A União contestou no Supremo Tribunal Federal (STF), nesta sexta-feira (19), o pedido do governo de Minas Gerais para obter imunidade tributária em favor da Minas Gerais Administração e Serviços S.A. (MGS). O caso, que chegou à Corte em outubro, está nas mãos no ministro Nunes Marques.
Para o Executivo federal, a empresa não cumpre os requisitos exigidos pela Constituição Federal e pela jurisprudência do STF para conseguir o benefício, uma vez que não presta serviço público essencial, atua em regime de concorrência com a iniciativa privada e também apresenta finalidade lucrativa.
Segundo a Advocacia Geral da União (AGU), os serviços prestados pela empresa, como locação de mão de obra, administração de estacionamentos, manutenção de veículos e serviços gráficos, são ofertados no mercado por empresas privadas e não representam obrigações típicas do estado perante a coletividade.
Ainda segundo a petição, a descrição do objeto social da MGS demonstra que a empresa disputa mercado e obtém receita por meio da comercialização de serviços, ainda que seus clientes sejam entes públicos. A União também sustenta que o estado não pode figurar como autor da ação, pois a MGS tem personalidade jurídica própria.

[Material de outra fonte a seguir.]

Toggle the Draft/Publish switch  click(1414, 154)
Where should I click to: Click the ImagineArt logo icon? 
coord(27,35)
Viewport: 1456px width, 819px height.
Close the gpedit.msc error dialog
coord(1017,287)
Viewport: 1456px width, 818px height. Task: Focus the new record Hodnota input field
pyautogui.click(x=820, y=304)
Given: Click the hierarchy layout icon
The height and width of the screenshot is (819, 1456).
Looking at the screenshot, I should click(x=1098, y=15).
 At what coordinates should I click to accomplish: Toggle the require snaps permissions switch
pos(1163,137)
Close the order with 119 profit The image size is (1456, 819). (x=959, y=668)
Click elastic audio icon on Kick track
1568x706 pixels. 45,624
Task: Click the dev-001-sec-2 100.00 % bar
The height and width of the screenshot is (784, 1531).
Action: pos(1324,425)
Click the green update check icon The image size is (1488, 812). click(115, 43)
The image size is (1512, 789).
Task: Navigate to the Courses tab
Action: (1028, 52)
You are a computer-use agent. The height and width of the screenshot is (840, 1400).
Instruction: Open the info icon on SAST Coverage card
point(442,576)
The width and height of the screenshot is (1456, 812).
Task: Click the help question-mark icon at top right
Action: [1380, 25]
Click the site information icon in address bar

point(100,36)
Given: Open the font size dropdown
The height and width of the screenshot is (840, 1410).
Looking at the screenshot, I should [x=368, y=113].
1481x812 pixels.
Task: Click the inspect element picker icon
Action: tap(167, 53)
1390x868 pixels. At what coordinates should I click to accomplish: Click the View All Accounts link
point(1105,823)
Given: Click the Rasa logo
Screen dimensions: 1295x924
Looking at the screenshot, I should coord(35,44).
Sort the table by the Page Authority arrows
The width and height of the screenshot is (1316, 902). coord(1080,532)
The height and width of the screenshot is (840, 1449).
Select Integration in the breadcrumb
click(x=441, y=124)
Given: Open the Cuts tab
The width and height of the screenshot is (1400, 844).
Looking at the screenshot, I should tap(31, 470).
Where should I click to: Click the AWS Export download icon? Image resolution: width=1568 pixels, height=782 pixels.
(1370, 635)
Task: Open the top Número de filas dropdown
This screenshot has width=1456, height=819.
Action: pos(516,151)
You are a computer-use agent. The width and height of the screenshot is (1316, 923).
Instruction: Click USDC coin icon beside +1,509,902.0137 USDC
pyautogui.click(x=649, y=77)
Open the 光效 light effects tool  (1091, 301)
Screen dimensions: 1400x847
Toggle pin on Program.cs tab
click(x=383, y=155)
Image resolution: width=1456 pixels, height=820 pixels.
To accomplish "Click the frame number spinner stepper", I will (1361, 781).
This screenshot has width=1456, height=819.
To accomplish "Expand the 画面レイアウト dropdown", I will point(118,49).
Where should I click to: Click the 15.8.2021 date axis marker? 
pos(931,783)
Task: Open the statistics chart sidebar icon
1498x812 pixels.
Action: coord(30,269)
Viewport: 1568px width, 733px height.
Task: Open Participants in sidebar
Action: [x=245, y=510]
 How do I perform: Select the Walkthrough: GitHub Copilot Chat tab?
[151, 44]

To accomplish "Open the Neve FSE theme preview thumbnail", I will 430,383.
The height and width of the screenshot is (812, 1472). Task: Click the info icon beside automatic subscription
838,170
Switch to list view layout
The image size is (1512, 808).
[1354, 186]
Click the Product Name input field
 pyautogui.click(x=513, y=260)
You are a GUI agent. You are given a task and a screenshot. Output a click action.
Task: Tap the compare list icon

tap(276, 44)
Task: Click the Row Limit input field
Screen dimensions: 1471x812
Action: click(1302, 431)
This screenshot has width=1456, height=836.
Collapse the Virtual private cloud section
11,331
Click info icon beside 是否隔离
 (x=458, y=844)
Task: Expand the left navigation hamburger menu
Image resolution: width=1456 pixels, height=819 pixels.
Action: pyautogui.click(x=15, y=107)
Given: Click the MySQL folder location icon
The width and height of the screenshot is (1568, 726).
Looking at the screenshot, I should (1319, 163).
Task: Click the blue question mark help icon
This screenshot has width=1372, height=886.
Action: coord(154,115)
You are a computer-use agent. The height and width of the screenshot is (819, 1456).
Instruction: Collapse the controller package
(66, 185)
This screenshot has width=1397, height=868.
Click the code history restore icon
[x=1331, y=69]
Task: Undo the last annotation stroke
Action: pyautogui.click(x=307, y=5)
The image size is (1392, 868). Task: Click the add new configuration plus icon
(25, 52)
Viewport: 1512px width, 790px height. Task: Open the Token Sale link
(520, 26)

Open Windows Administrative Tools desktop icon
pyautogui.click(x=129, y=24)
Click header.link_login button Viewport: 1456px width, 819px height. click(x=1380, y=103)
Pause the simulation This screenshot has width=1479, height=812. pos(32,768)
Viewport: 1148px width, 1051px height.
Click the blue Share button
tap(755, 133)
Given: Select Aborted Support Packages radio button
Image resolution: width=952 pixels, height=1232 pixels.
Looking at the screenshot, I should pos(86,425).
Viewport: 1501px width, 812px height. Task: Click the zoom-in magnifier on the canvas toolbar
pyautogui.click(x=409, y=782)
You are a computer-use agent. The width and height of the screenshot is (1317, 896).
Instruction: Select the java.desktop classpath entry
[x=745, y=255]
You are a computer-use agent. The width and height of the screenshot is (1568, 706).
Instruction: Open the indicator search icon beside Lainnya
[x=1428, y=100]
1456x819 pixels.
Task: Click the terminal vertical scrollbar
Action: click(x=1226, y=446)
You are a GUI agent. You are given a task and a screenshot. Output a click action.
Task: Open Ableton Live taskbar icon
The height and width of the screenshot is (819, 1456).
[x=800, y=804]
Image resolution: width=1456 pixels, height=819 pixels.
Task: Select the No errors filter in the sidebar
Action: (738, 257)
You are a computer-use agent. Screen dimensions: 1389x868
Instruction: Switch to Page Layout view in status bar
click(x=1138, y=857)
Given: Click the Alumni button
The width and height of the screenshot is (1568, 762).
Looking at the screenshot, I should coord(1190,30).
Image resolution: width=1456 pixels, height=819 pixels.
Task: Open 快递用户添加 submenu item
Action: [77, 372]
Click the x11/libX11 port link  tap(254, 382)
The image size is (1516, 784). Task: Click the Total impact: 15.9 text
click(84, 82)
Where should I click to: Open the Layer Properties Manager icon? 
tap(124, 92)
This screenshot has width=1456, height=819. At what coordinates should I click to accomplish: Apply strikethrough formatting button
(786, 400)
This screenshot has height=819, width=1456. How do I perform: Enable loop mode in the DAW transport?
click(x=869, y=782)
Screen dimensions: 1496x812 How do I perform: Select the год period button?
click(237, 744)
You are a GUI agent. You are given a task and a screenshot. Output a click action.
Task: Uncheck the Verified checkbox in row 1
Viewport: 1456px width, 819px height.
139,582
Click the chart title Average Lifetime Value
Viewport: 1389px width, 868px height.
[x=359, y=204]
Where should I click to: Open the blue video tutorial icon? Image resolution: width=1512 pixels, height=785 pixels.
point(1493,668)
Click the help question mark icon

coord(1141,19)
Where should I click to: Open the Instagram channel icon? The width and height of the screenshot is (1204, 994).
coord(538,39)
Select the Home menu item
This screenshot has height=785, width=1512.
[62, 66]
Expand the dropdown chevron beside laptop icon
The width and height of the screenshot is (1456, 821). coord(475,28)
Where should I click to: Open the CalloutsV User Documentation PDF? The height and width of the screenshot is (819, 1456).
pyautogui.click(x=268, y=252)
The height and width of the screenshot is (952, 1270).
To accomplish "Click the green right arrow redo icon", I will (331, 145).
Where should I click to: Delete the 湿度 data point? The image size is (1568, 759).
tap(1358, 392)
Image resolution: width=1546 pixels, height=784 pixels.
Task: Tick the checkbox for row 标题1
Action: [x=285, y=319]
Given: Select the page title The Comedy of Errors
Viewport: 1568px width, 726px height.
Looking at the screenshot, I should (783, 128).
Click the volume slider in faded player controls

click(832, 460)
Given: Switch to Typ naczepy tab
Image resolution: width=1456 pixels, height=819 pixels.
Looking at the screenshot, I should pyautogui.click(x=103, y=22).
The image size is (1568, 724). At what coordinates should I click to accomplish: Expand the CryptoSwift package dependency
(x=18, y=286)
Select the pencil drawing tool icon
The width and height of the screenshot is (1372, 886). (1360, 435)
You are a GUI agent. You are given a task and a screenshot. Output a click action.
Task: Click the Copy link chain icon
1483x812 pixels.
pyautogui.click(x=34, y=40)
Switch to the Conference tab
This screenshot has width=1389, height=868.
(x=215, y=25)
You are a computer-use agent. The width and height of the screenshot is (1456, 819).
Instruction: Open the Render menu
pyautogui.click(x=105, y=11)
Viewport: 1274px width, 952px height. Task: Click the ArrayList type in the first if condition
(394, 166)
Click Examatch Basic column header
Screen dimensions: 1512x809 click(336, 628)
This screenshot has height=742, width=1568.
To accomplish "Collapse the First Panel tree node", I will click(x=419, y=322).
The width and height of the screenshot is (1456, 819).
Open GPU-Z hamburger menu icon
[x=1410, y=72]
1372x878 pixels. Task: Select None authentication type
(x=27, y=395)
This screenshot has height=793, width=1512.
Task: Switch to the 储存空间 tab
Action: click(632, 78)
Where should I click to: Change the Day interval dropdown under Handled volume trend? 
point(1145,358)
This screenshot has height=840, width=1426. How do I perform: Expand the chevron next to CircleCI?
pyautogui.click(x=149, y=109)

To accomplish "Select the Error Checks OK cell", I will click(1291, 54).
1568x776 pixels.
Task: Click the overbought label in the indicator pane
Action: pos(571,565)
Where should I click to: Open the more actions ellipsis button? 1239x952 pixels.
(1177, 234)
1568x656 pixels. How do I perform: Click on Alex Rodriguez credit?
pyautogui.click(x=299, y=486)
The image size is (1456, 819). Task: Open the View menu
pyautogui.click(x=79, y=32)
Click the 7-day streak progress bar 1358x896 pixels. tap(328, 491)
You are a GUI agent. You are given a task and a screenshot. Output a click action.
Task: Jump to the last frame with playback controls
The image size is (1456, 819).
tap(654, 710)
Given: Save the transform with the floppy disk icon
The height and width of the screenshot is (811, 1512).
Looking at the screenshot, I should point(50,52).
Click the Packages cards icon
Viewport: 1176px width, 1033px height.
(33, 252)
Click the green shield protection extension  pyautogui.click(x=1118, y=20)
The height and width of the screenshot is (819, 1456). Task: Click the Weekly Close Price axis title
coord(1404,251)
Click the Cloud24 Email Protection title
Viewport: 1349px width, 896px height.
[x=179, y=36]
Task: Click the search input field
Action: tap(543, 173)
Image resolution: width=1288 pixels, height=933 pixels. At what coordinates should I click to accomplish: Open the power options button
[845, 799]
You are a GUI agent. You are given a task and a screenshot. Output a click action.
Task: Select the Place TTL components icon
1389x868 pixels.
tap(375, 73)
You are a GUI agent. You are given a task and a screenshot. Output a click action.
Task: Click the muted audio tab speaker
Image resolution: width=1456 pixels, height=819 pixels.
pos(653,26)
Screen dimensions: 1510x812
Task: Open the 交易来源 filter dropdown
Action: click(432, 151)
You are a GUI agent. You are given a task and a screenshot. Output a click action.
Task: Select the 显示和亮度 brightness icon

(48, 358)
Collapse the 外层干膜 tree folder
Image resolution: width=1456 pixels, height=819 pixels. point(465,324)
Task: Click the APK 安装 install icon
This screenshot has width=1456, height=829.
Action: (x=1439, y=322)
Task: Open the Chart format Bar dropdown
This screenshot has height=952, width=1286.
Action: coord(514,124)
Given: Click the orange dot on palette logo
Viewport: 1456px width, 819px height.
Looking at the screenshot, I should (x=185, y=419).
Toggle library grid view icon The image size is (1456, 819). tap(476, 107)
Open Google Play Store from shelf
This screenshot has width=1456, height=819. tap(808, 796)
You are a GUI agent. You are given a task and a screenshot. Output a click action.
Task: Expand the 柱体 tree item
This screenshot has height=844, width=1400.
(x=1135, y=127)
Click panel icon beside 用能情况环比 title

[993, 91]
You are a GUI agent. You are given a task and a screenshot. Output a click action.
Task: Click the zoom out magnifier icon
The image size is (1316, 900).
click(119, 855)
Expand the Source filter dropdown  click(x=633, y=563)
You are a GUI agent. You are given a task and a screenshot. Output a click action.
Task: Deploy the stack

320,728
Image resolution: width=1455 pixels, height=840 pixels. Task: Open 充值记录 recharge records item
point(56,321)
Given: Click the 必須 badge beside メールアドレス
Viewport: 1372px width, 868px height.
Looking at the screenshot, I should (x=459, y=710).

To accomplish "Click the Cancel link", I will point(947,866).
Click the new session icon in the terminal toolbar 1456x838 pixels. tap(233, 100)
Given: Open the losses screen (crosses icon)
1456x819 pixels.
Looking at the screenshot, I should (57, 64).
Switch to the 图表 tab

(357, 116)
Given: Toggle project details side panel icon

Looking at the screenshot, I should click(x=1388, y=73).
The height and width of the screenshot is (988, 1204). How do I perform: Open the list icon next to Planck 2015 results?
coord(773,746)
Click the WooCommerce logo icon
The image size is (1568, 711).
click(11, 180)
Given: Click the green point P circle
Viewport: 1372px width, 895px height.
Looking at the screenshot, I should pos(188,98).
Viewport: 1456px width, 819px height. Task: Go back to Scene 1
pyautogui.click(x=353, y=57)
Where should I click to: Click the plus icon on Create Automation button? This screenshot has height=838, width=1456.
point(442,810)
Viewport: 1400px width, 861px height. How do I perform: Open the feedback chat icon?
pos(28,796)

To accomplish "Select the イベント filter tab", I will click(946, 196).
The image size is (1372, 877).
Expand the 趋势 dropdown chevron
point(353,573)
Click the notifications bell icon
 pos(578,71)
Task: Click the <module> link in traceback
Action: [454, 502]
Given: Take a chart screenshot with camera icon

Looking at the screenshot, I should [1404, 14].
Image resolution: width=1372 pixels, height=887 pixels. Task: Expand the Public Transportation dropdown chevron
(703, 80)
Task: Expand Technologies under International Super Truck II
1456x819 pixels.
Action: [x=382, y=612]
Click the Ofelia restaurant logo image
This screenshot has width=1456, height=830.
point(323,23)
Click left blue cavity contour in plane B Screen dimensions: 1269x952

“A MGS também presta serviços a particulares, ainda que em proporção minoritária de seu faturamento. A existência de qualquer receita oriunda de contratações com particulares, por menor que seja, demonstra de forma incontestável que a empresa atua em regime de concorrência com o setor privado”, diz trecho do documento da AGU.
Entenda
Como mostrou O Fator, a Advocacia-Geral do Estado (AGE) afirmou que a estatal, por ser uma empresa pública de capital fechado e de controle integral do governo mineiro, presta serviços apenas a órgãos e entidades da administração pública, sem fins lucrativos e sem atuar em concorrência com o setor privado.
Segundo o governo mineiro, a empresa deve ter o mesmo tratamento previsto no artigo 150 da Constituição Federal, que impede a cobrança de impostos entre entes federativos. O estado pediu uma tutela provisória de urgência para suspender a cobrança desses tributos até o julgamento definitivo e impedir medidas de execução fiscal.
O pedido incluiu também a suspensão de eventuais processos tributários administrativos contra a MGS e a devolução dos valores pagos nos últimos cinco anos. A ação abrange tributos federais incidentes sobre patrimônio, renda e serviços, como o Imposto de Renda da Pessoa Jurídica (IRPJ) e o Imposto sobre Operações Financeiras (IOF).
A AGE cita decisões recentes do STF que reconheceram a imunidade para outras empresas estatais prestadoras de serviços públicos essenciais, como a Empresa de Tecnologia e Informações da Previdência Social (Dataprev) e a Companhia de Tecnologia da Informação do Estado de Minas Gerais (Prodemge) – esta última também vinculada ao governo mineiro.
A petição destaca que 99,65% das ações da MGS pertencem ao estado e 0,35% à Prodemge. E que embora o estatuto preveja distribuição de dividendos, o dispositivo é apenas formal, já que a empresa não tem acionistas privados nem fins lucrativos, e todo excedente financeiro retorna ao poder público.
Vinculada à Secretaria de Estado de Planejamento e Gestão (Seplag), a MGS é responsável pela prestação de serviços técnicos, administrativos e operacionais a órgãos públicos, como limpeza, conservação, vigilância e apoio logístico.